By Shlomo Maital  

      The graphic is that of Scrat, the fictional saber-toothed squirrel from the Ice Age animated films, who somehow never manages to catch that elusive nut.  How much we are like him.  The nut is material happiness…and we never seem to have enough.  Scrat is hilarious – but, frankly, so are we.

       And there is another way we resemble Scrat and squirrels.  We perpetuate obscene wealth inequality, from generation to generation, by enabling billionaires to bequeath their wealth largely untaxed.  (Republicans managed to obliterate inheritance taxes by simply labelling them Death Tax —  who wants to pay a tax on death anyway?).  (See my previous blog, about Michael McCain).

      Apparently, so do squirrels. They pass on their wealth to a privileged kid.

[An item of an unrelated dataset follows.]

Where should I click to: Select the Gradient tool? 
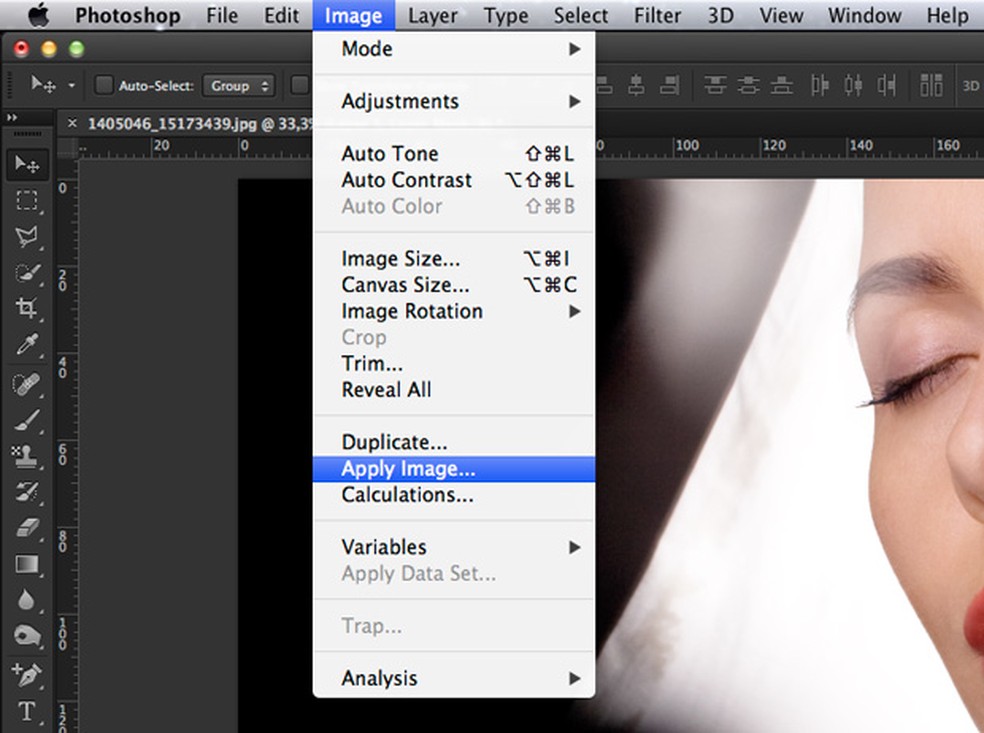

Really!

      Writing in Behavioral Ecology, 2021,  Smith, Natterson-Horowitz and Alfaro recount:  “North American red squirrels transfer stores of acorns to one individual, but not to others, imposing differential fitness outcomes on young squirrels that perpetuate across future generations.”[1]  

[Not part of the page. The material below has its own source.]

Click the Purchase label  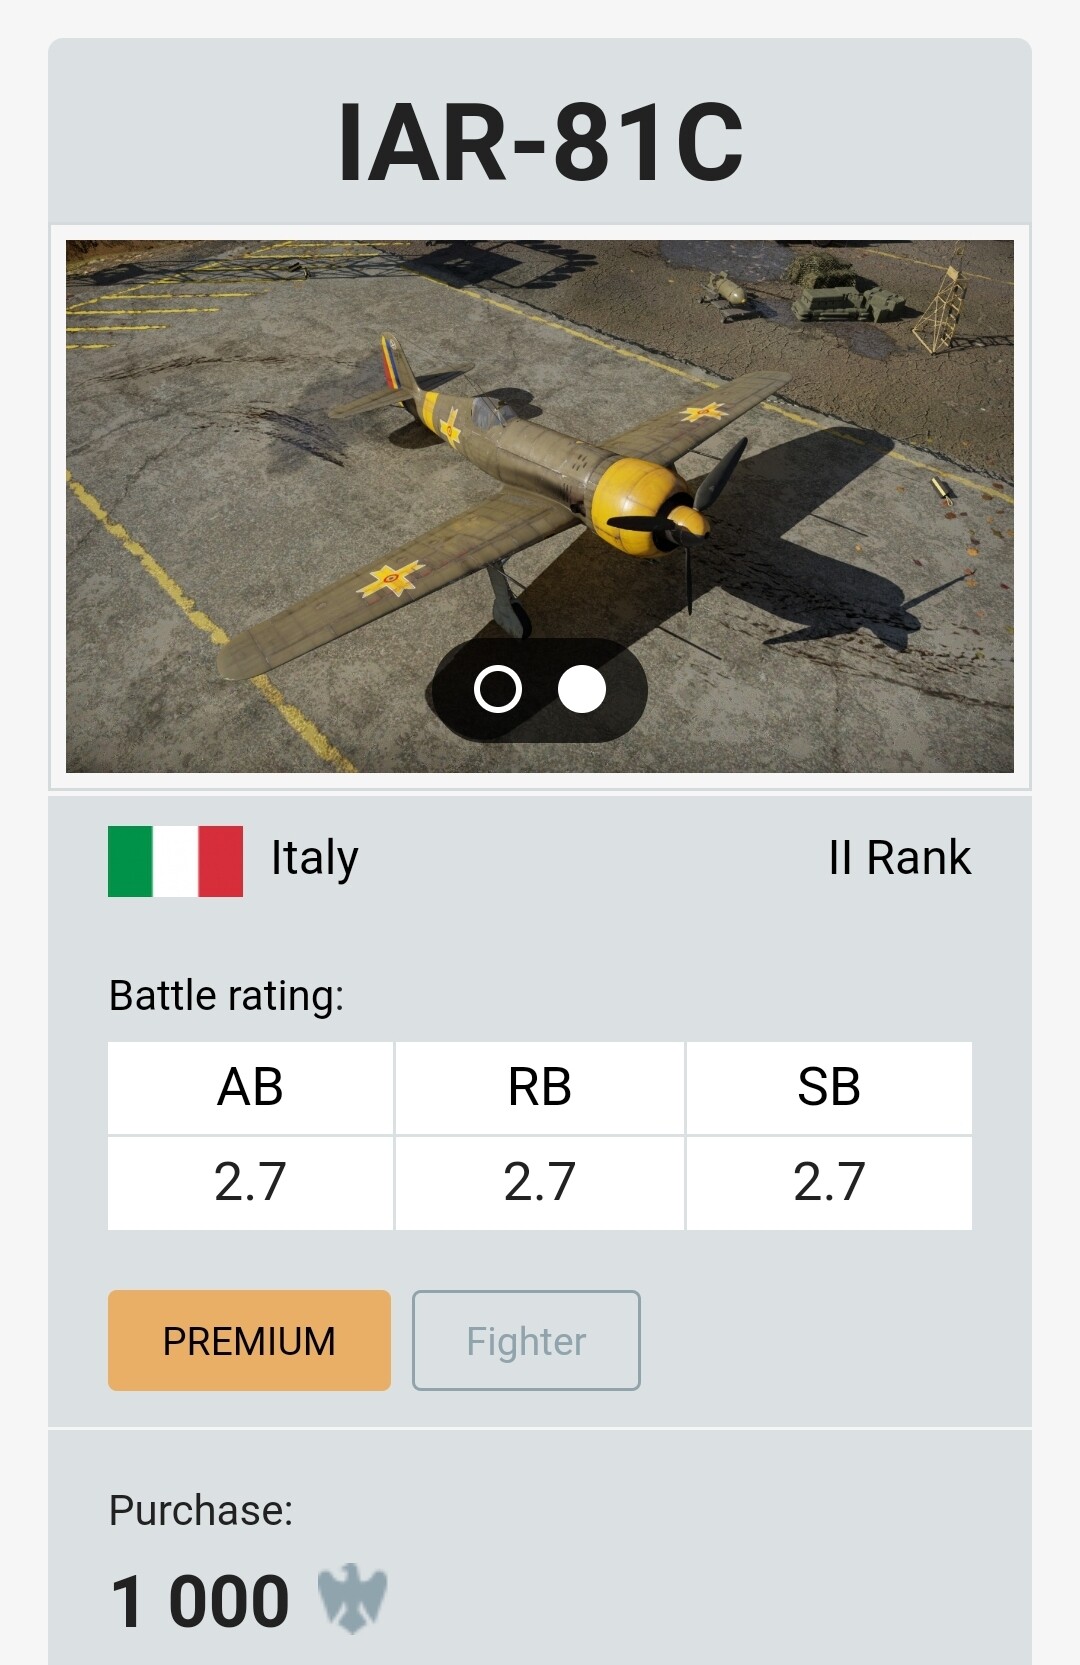click(x=200, y=1510)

    The authors show how this behavior is duplicated across a wide range of birds, insects, mammals and fish.   Hyenas inherit social rank from their moms.  Clownfish bequeath high-quality anemones to a chosen few.  Some privileged wasps inherit nests, while others less privileged do not.

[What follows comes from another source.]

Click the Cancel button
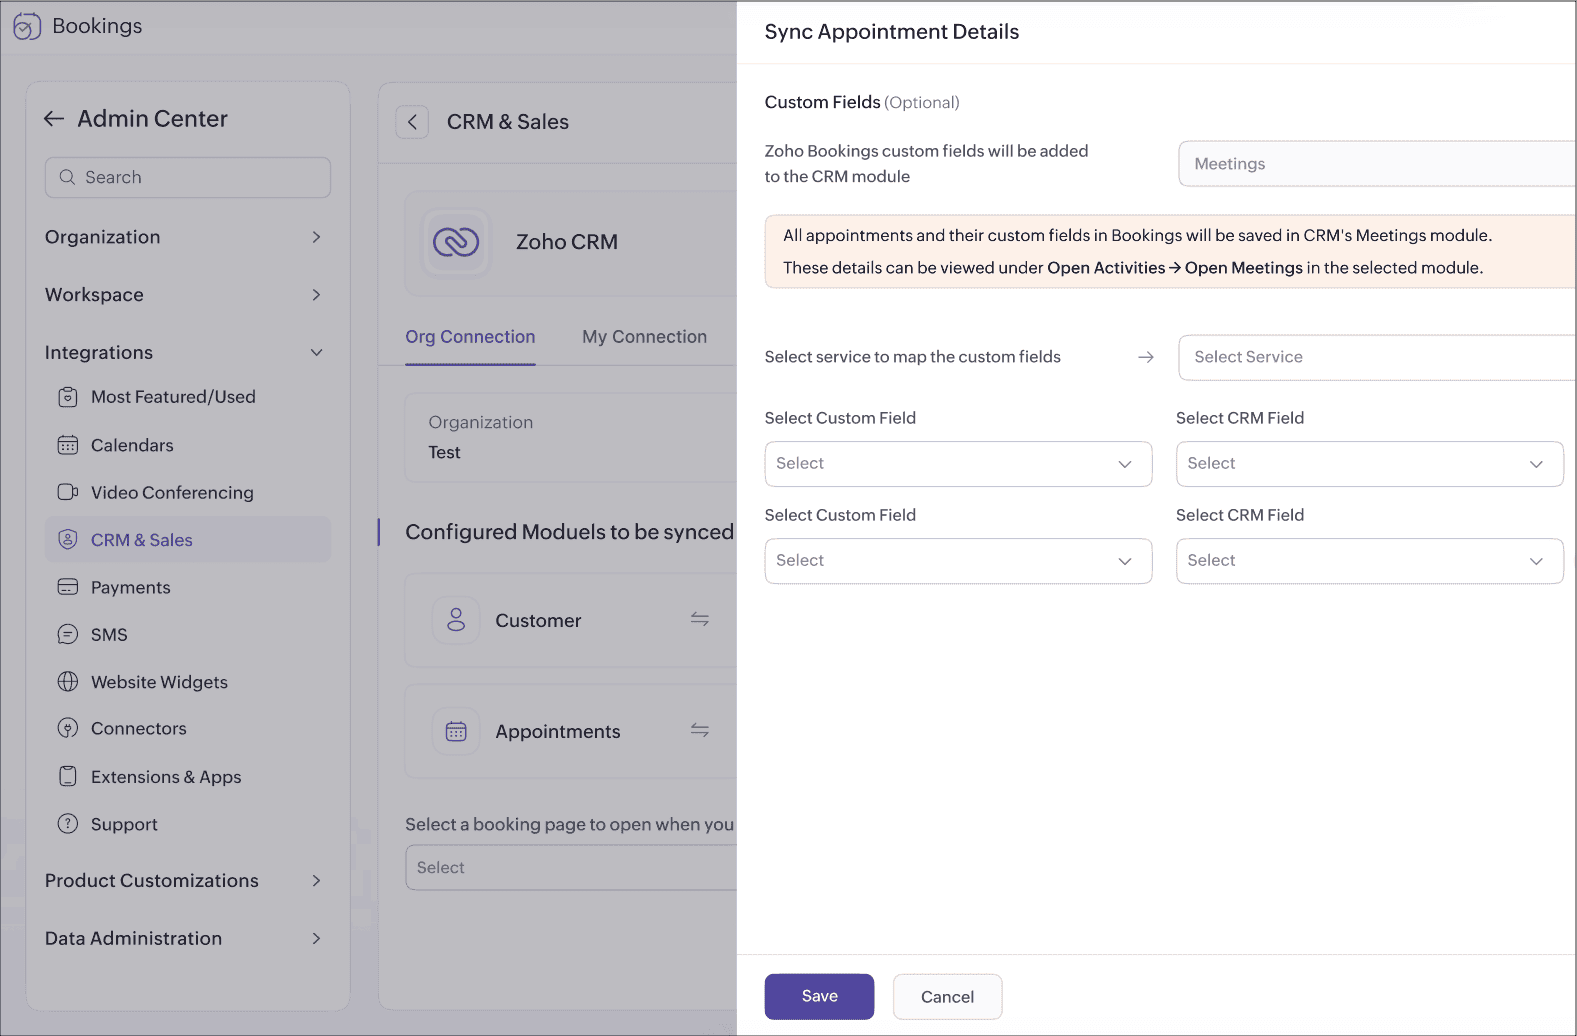The image size is (1577, 1036). point(947,997)
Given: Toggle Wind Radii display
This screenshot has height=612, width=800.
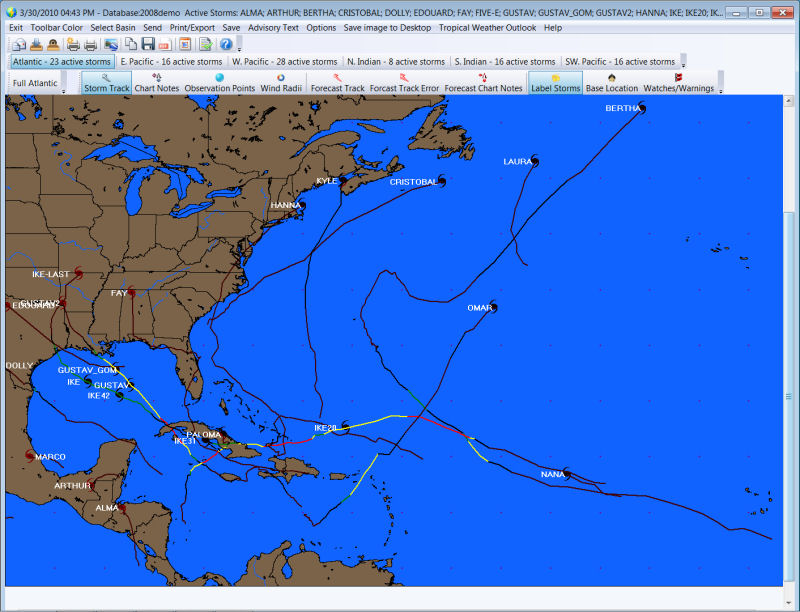Looking at the screenshot, I should coord(281,83).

     Jacob Bronowski’s wonderful BBC series “The Ascent of Man” showed how humans have evolved beyond mammals.  But have we?  Is it morally just and socially efficacious, to bestow enormous privilege, solely because of your parent?  Is oligarchy truly the society we want and need?  Do we really want to sustain privileged classes?  The British tried it —  and look where it led them. 

    And are we really smarter than Scrat?  I kind of doubt it.

[1] Special thanks to science writer Elizabeth Preston, for drawing my attention to it.